→ TASK GOAL:
Each entry in the listing below should be restated word for word.

→ LISTED ENTRIES:
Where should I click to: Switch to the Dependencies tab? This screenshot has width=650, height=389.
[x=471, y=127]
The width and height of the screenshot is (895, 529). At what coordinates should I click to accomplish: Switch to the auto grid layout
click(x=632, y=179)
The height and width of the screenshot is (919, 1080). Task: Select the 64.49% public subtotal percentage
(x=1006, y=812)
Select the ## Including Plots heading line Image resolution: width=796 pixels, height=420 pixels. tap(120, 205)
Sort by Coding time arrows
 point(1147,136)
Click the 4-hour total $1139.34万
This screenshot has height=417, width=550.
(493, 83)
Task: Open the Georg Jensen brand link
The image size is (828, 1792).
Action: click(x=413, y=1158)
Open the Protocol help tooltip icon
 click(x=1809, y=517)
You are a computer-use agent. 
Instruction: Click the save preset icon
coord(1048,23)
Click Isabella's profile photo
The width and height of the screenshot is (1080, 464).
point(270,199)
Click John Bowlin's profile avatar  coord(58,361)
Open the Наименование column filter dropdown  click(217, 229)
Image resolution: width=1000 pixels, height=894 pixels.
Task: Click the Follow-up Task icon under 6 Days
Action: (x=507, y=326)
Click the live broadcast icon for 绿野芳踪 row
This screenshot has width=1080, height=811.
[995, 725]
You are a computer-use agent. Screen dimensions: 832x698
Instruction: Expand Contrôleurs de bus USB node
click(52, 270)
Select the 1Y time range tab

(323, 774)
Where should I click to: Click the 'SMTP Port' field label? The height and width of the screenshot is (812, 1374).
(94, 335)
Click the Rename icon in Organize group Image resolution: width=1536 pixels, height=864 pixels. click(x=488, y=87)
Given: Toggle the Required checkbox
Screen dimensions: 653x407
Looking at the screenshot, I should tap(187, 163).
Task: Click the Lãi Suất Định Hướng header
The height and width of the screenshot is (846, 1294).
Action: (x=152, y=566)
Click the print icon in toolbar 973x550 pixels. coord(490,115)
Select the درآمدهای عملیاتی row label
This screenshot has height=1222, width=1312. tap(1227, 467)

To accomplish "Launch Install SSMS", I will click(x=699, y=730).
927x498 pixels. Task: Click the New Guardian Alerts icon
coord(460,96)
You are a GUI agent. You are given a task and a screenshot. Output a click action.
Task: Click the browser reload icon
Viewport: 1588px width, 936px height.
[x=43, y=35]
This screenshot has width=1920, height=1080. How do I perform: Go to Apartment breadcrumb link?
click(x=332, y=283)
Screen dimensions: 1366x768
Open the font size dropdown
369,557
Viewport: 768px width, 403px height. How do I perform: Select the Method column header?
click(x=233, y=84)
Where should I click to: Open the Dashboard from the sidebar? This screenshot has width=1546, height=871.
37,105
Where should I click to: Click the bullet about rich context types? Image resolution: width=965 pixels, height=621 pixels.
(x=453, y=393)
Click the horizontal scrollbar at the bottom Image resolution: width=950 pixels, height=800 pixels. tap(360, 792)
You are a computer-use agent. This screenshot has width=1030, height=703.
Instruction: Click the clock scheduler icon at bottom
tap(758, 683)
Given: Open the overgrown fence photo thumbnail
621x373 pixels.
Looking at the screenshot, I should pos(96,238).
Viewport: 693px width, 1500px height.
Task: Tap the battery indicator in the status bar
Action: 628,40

→ REPLY TO THE EXERCISE:
Where should I click to: Switch to the Dependencies tab? This screenshot has width=650, height=389.
[x=471, y=127]
The width and height of the screenshot is (895, 529). At what coordinates should I click to accomplish: Switch to the auto grid layout
click(x=632, y=179)
The height and width of the screenshot is (919, 1080). Task: Select the 64.49% public subtotal percentage
(x=1006, y=812)
Select the ## Including Plots heading line Image resolution: width=796 pixels, height=420 pixels. tap(120, 205)
Sort by Coding time arrows
 point(1147,136)
Click the 4-hour total $1139.34万
This screenshot has height=417, width=550.
(493, 83)
Task: Open the Georg Jensen brand link
The image size is (828, 1792).
Action: click(x=413, y=1158)
Open the Protocol help tooltip icon
 click(x=1809, y=517)
You are a computer-use agent. 
Instruction: Click the save preset icon
coord(1048,23)
Click Isabella's profile photo
The width and height of the screenshot is (1080, 464).
point(270,199)
Click John Bowlin's profile avatar  coord(58,361)
Open the Наименование column filter dropdown  click(217, 229)
Image resolution: width=1000 pixels, height=894 pixels.
Task: Click the Follow-up Task icon under 6 Days
Action: (x=507, y=326)
Click the live broadcast icon for 绿野芳踪 row
This screenshot has width=1080, height=811.
[995, 725]
You are a computer-use agent. Screen dimensions: 832x698
Instruction: Expand Contrôleurs de bus USB node
click(52, 270)
Select the 1Y time range tab

(323, 774)
Where should I click to: Click the 'SMTP Port' field label? The height and width of the screenshot is (812, 1374).
(94, 335)
Click the Rename icon in Organize group Image resolution: width=1536 pixels, height=864 pixels. click(x=488, y=87)
Given: Toggle the Required checkbox
Screen dimensions: 653x407
Looking at the screenshot, I should tap(187, 163).
Task: Click the Lãi Suất Định Hướng header
The height and width of the screenshot is (846, 1294).
Action: (x=152, y=566)
Click the print icon in toolbar 973x550 pixels. coord(490,115)
Select the درآمدهای عملیاتی row label
This screenshot has height=1222, width=1312. tap(1227, 467)

To accomplish "Launch Install SSMS", I will click(x=699, y=730).
927x498 pixels. Task: Click the New Guardian Alerts icon
coord(460,96)
You are a GUI agent. You are given a task and a screenshot. Output a click action.
Task: Click the browser reload icon
Viewport: 1588px width, 936px height.
[x=43, y=35]
This screenshot has width=1920, height=1080. How do I perform: Go to Apartment breadcrumb link?
click(x=332, y=283)
Screen dimensions: 1366x768
Open the font size dropdown
369,557
Viewport: 768px width, 403px height. How do I perform: Select the Method column header?
click(x=233, y=84)
Where should I click to: Open the Dashboard from the sidebar? This screenshot has width=1546, height=871.
37,105
Where should I click to: Click the bullet about rich context types? Image resolution: width=965 pixels, height=621 pixels.
(x=453, y=393)
Click the horizontal scrollbar at the bottom Image resolution: width=950 pixels, height=800 pixels. tap(360, 792)
You are a computer-use agent. This screenshot has width=1030, height=703.
Instruction: Click the clock scheduler icon at bottom
tap(758, 683)
Given: Open the overgrown fence photo thumbnail
621x373 pixels.
Looking at the screenshot, I should pos(96,238).
Viewport: 693px width, 1500px height.
Task: Tap the battery indicator in the status bar
Action: 628,40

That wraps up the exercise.